**** RECORDS TO PROCESS

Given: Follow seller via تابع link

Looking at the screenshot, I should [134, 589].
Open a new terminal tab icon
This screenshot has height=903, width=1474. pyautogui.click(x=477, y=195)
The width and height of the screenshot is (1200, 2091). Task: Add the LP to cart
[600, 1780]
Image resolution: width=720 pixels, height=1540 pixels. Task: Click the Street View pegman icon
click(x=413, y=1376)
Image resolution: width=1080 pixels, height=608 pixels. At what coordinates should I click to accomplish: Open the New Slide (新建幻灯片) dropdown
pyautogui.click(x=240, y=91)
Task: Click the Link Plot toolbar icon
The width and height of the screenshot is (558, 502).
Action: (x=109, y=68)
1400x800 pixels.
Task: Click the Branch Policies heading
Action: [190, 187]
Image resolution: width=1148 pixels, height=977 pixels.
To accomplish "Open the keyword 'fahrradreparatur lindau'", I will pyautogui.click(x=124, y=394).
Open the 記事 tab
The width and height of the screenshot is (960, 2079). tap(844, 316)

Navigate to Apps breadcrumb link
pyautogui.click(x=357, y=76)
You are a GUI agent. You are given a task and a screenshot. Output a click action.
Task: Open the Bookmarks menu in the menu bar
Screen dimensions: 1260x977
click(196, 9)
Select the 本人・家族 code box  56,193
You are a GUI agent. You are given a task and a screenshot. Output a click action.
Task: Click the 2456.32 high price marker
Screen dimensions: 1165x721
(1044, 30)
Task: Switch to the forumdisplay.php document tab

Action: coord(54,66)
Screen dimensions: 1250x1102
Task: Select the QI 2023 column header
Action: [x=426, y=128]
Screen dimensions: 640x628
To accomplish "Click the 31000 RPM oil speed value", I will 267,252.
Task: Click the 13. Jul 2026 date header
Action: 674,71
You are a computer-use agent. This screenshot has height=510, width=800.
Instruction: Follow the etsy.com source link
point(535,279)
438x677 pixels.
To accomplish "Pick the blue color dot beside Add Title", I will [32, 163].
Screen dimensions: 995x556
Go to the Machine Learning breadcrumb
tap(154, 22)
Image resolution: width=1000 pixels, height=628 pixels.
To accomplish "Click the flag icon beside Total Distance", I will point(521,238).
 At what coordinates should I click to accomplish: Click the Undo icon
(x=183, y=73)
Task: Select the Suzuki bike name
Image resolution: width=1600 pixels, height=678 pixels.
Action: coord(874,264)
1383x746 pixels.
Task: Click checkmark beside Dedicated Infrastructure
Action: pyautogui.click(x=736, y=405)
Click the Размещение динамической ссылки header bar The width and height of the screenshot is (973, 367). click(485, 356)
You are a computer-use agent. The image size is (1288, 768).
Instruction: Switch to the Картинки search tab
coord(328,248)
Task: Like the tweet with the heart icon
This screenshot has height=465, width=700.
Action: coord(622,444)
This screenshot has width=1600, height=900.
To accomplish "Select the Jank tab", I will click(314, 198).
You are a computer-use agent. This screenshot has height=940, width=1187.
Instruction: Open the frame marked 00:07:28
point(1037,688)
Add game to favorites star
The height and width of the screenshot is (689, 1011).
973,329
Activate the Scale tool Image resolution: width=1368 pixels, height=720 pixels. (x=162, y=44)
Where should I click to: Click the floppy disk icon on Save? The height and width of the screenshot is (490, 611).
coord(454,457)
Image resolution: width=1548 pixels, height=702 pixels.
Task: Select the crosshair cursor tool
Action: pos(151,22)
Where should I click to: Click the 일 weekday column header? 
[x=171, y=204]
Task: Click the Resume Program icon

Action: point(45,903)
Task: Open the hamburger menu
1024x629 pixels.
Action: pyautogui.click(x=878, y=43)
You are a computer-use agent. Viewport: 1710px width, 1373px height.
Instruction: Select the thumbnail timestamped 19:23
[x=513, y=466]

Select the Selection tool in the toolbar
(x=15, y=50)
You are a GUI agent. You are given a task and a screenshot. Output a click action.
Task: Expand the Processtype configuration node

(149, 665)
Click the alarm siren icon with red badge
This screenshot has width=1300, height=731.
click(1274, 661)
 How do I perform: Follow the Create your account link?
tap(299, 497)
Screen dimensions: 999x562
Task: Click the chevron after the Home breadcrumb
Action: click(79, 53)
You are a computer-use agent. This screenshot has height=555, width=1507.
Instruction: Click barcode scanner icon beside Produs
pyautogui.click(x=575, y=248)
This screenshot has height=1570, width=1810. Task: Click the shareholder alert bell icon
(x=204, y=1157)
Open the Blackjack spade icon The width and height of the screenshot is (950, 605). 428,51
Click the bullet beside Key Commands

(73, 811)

********

WORK INSTRUCTIONS: Look through the entries above; copy each line where the string "computer" appears.

YOUR RESPONSE:
You are a computer-use agent. This screenshot has height=510, width=800.
You are a computer-use agent. The image size is (1288, 768).
You are a computer-use agent. This screenshot has height=940, width=1187.
You are a computer-use agent. Viewport: 1710px width, 1373px height.
You are a computer-use agent. This screenshot has height=555, width=1507.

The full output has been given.